## ENTRIES SUPPLIED
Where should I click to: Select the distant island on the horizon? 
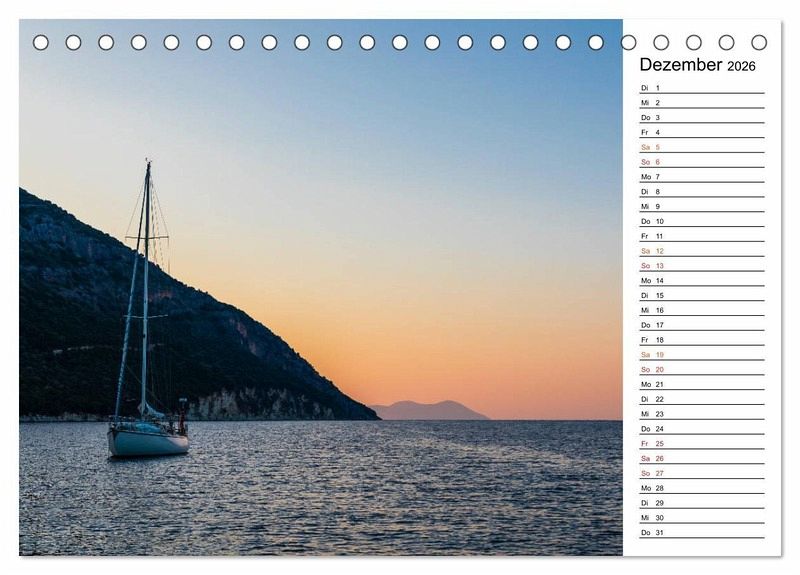[428, 410]
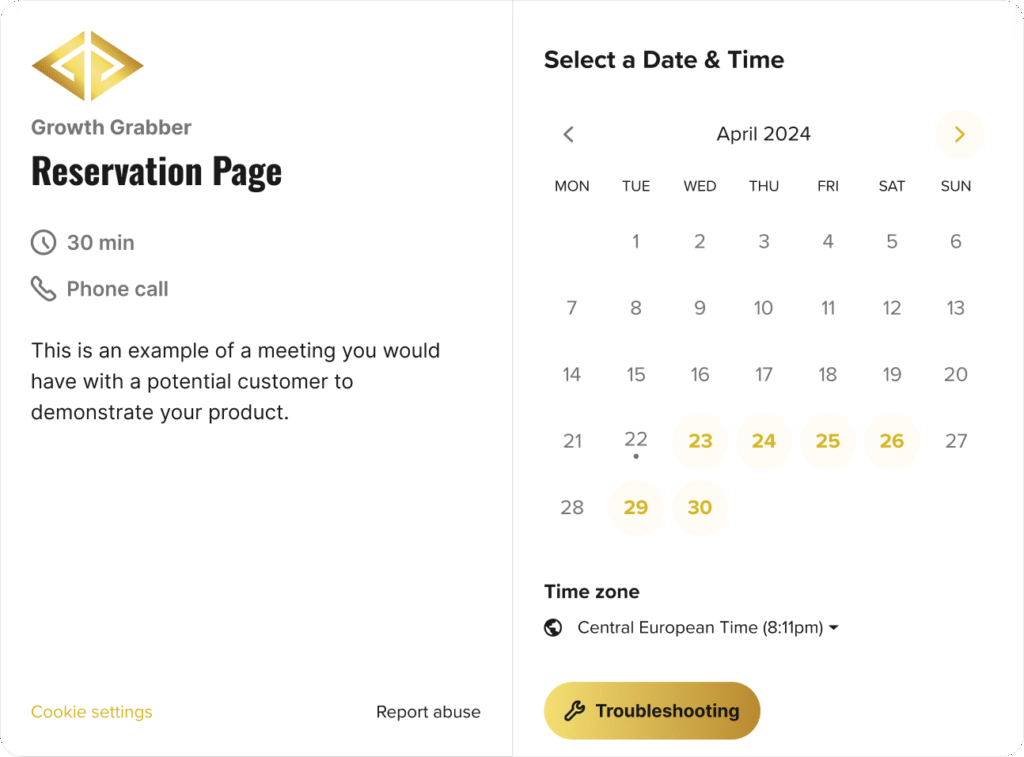Click the time zone dropdown arrow
1024x757 pixels.
click(x=833, y=628)
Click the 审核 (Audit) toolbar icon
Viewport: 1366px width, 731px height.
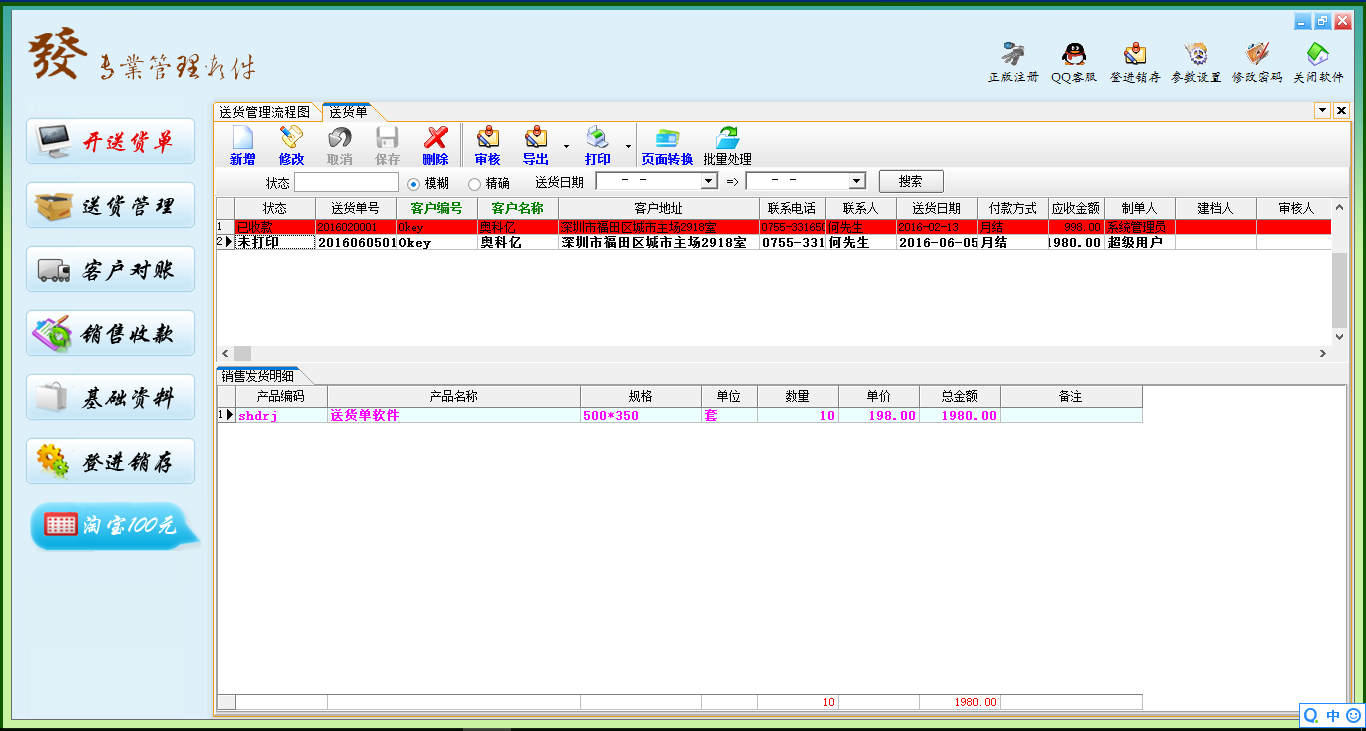pyautogui.click(x=487, y=138)
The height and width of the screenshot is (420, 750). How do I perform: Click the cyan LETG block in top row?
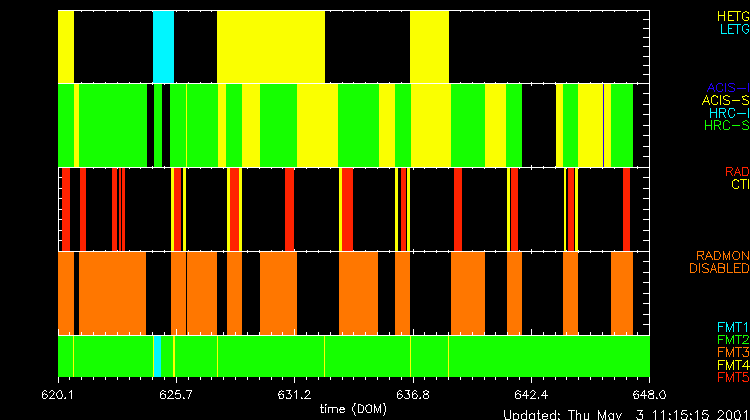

## PROBLEM STATEMENT
Counting both ends, reproduce word for word the lines from the line with "Viewport: 1366px width, 731px height." to the final line of the listing above, skipping every picture.

## RESPONSE TO THIS TASK
Viewport: 1366px width, 731px height.
pyautogui.click(x=487, y=138)
The height and width of the screenshot is (420, 750). How do I perform: Click the cyan LETG block in top row?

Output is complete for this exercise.